New York City Has 25 Days to Settle Retirees’ Switch to Privatized Insurance, Arbitrator Rules
The ruling puts pressure on the city to finalize a Medicare Advantage plan for a quarter million retirees — and may lead to the elimination of Senior Care.
This article was published in partnership with New York Focus.
An arbitrator’s ruling Thursday cleared the way for New York City to switch over 250,000 retired city workers and their dependents to privatized health insurance plans.
The move, a long-sought goal under both the Adams and de Blasio administrations, would take the retirees off of their existing Medicare plans, for which New York City currently provides supplemental benefits free of charge.
Arbitrator Martin Scheinman wrote that the new plan — which has yet to be finalized — must be negotiated within 25 days, setting a deadline of January 9.
After the shift, New York City retirees will receive coverage from health insurance giant Aetna through Medicare Advantage, a program that allows the federal government to contract with private insurance companies in place of Medicare. With the change, the city will eliminate its current responsibility to provide supplemental coverage, saving an estimated $600 million per year.
The savings would go to a cash fund jointly controlled by the city and the unions.
Retirees have voiced opposition to the switch since New York Focus and THE CITY first revealed the plan in April 2021, arguing that it could leave them with smaller networks and greater out-of-pocket costs. City retirees contend that they worked for these benefits during their careers — some spanning decades — and say they are entitled to maintain them now.
“Unions are supposed to protect retired labor. Sadly those days are over,” wrote Marianne Pizzitola, president of the New York City Organization of Public Service Retirees, the group that assembled against the plan, in a statement to New York Focus and THE CITY.
In March, a judge ruled that the New York City charter barred the city from charging retirees to maintain their current insurance, which most receive through a city-funded plan known as Senior Care. Under the first plan proposed for the shift, retirees could have chosen to opt out of Medicare Advantage and maintain their Senior Care for $191 per month.
By allowing retirees to opt out for free, the March ruling placed the savings that the city hoped to get at risk, so Mayor Eric Adams and the unions pushed the City Council to change the charter to allow the city to charge retirees for Senior Care. The council refused.
The March ruling said that the city could also choose to eliminate Senior Care altogether. Scheinman’s decision from Thursday concurred: If the council does not change the charter within 45 days to allow the city to charge for Senior Care, it will be eliminated.
“We are not moving forward unless everybody has the rights and benefits they currently have and additional ones,” said Michael Mulgrew, president of the United Federation of Teachers and vice chair of the Municipal Labor Committee, a coalition of city unions that has supported the switch. “I do hope that the City Council acts because I want to have the option to offer our retirees Senior Care.”
In October, the New York Times found that every year, tens of thousands of people enrolled in Medicare Advantage plans nationally are denied coverage for needed medical care that traditional Medicare would likely have covered.

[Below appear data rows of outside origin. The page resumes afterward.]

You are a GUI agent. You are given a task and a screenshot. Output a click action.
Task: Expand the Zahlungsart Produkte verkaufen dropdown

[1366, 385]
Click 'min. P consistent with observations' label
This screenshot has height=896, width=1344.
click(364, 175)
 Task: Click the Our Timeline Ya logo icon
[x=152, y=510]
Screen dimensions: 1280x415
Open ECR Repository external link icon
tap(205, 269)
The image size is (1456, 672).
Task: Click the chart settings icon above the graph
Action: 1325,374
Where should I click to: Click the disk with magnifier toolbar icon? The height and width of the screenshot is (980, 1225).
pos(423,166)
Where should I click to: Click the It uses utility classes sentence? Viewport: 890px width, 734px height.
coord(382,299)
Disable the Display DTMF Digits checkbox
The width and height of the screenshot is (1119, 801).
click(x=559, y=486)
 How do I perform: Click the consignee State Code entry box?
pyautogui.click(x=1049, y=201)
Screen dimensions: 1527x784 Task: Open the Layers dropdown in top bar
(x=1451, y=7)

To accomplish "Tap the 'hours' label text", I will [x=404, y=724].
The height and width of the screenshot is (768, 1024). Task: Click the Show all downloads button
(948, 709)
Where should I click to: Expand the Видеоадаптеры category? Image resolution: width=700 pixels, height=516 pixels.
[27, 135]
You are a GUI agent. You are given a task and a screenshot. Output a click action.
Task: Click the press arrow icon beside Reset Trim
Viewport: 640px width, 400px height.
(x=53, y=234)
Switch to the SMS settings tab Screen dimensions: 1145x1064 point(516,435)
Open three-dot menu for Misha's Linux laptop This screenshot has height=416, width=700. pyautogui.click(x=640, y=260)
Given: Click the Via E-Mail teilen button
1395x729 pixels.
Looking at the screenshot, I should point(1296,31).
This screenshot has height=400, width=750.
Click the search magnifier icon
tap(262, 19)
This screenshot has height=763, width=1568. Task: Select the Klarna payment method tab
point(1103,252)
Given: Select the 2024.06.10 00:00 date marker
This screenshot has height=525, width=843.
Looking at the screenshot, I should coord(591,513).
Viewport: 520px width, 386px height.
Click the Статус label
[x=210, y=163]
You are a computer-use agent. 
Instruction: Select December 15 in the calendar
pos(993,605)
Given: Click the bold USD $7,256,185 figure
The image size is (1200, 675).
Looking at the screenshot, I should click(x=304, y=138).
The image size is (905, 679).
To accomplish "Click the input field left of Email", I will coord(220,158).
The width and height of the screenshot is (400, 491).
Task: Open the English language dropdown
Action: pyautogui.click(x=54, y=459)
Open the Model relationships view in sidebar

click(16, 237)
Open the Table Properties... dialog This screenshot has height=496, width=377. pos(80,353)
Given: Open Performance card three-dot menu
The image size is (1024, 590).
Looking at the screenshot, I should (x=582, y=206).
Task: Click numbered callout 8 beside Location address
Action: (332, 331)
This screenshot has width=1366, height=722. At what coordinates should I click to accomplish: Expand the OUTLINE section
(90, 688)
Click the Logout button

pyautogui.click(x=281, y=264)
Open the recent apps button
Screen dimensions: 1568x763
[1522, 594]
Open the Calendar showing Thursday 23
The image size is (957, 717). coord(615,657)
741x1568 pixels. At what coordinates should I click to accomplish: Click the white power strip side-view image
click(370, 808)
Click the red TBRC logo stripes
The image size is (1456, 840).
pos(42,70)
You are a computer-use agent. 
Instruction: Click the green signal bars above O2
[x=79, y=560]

Mulgrew said that he’s aware of the problems with some Medicare Advantage plans, but he’s working to ensure that the plan maintains all the benefits that retirees currently have and covers things that their current insurance doesn’t, like transportation to and from some medical appointments, and coverage outside the United States.
Pizzitola was less convinced. “If the City seeks to violate Retirees’ rights again, Retirees will once again have to seek judicial intervention to protect their healthcare rights,” she wrote.
Scheinman ruled that if the city doesn’t achieve the desired savings through Medicare Advantage, it will need to seek other sources, such as imposing insurance premiums on active employees, who currently receive premium-free insurance.
Mulgrew said this option is off the table. “I’m never going to impose premiums on active city workers. I’ve been fighting for eight years to not do that,” he said.
The offices of Mayor Eric Adams and City Council Speaker Adrienne Adams did not respond to requests for comment.
In a statement, Aetna spokesperson Rose Miller wrote: “Aetna looks forward to working collaboratively with the City of New York over the next 25 days to negotiate a contract that provides high-quality, convenient access to care for retirees who have devoted their careers to serving New Yorkers.”